Quantum Machines co-founder and CEO Itamar Sivan
Quantum Machines co-founder and CEO Itamar Sivan
Quantum Machines co-founder and CEO Itamar Sivan says his team is ready to help companies meet the challenges — and opportunities — of the quantum era.

Each step of Quantum Machines co-founder and CEO Itamar Sivan’s academic journey has been tied, on some level, to quantum physics and quantum computing. But, he is also interested — and serves as an instructor — in entrepreneurship. 

Creating a quantum startup made perfect sense to Sivan.

“I know two things in the world — quantum computing and entrepreneurship,” said Sivan “So I combined those.”

Sivan said the motivation to build Quantum Machines came when he and his co-founders realized that the arrival of quantum computing was no longer a question of if, but when.

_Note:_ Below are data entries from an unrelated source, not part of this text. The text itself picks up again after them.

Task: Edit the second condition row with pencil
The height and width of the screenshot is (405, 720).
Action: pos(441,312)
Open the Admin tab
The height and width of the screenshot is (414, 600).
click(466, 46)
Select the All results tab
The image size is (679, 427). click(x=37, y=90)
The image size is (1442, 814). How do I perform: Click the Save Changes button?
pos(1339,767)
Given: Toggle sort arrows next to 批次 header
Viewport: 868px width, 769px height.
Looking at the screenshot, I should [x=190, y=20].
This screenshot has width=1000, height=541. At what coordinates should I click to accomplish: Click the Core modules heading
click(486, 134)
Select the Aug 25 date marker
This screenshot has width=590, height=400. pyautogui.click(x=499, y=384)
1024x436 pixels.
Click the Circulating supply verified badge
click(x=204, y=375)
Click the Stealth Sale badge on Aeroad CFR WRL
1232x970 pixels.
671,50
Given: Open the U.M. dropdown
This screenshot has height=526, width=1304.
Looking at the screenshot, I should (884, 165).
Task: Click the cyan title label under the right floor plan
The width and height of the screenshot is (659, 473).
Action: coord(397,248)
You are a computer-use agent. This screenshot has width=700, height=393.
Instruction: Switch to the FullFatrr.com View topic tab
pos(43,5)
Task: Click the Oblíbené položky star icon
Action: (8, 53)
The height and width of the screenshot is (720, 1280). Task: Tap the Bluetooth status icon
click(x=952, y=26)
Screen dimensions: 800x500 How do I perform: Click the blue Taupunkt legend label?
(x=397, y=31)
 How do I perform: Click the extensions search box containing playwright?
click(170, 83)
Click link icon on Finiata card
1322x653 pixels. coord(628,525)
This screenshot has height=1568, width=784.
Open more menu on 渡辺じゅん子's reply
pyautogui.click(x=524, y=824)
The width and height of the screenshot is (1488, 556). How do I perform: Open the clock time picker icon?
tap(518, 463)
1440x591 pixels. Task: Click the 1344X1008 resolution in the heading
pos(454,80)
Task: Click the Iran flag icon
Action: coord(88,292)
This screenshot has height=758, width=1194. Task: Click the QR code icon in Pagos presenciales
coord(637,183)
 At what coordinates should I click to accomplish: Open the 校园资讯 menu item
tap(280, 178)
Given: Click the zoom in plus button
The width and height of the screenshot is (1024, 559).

“We realized it’s coming — quantum computing is happening,” said Sivan. “If you could go back ten years or so and ask the average quantum physicists, ‘When are we going to have quantum computers?’They would probably say not in a million years.”

Sivan added, with a laugh, “Now, we can firmly say that quantum computers are around the corner, if we define ‘around the corner’ as some time between now and a million years in the future.”

“It Could Change Everything”

These are exciting times in quantum and Sivan — and his team at Quantum Machines — are particularly enthused to be part of it now because they see the technology’s enormous potential. That potential will affect just about every field and every industry, he said.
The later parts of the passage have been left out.